There are a variety of ways of dealing with the world and looking at the world. One way is with a narrow or simplistic lens. Sometimes this is called either/or thinking. The idea is that there is an us and a them. And everyone is either with us or with them.
In discussions, if you can call them that, the point is to figure out who your friends are and who your enemies are. When discussing topics, the point is to win because what else would there be? It’s all or nothing after all. A fixed quotient. One side has 100% of correctness with it, and the other has 0%. And there certainly isn’t any room for growth. There is already 100%.
And you’d think that winning would bring things to an end. That’s what logic would you one to conclude. We won the argument — we are done! It is over. But have you ever experienced a true ending with any either/or way of thinking or the people who espouse it? I haven’t. Rather, it just goes on and on and on — forever. There is never an ending. There’s always another enemy, another clash, another argument, another fight, another war, another, another, another… Another them. Always. It never ends. For infinity.
There is never sabbath rest. Never shalom — wholeness, completeness, enough. There is never peace. There is never the kingdom of God. Never.
Why do we legitimize this mindset? Why do we pick sides, as if picking sides will ever resolve the situation and bring it to a conclusion? It won’t.

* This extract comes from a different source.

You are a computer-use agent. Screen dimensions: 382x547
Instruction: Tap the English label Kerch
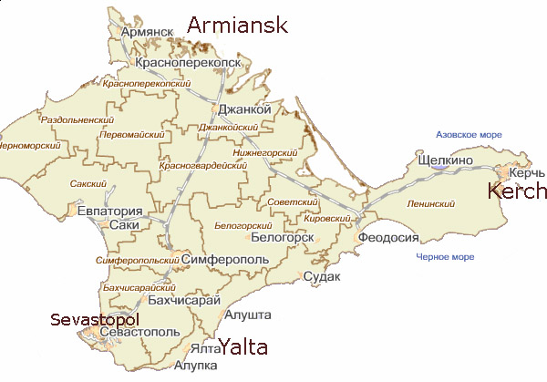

Instead, let us create situations that offer complexity and perplexity. Let us offer confusion to either/or, purposefully — not with ill intent, but with intent of showing that there is more that either/or. It’s not about offering an alternative, as if either/or is the legitimate standard. It is not. It is just common. There are better ways to approach the world and life. Healthier ways.
Winning isn’t everything. Especially when it doesn’t ever bring conflict to an end. And it doesn’t ever bring satisfaction.
Embody other ways. God’s ways. Shalom ways. Grace. Mercy. Love. Charity. These go far beyond either/or. They make room for something that either/or can’t comprehend — enough.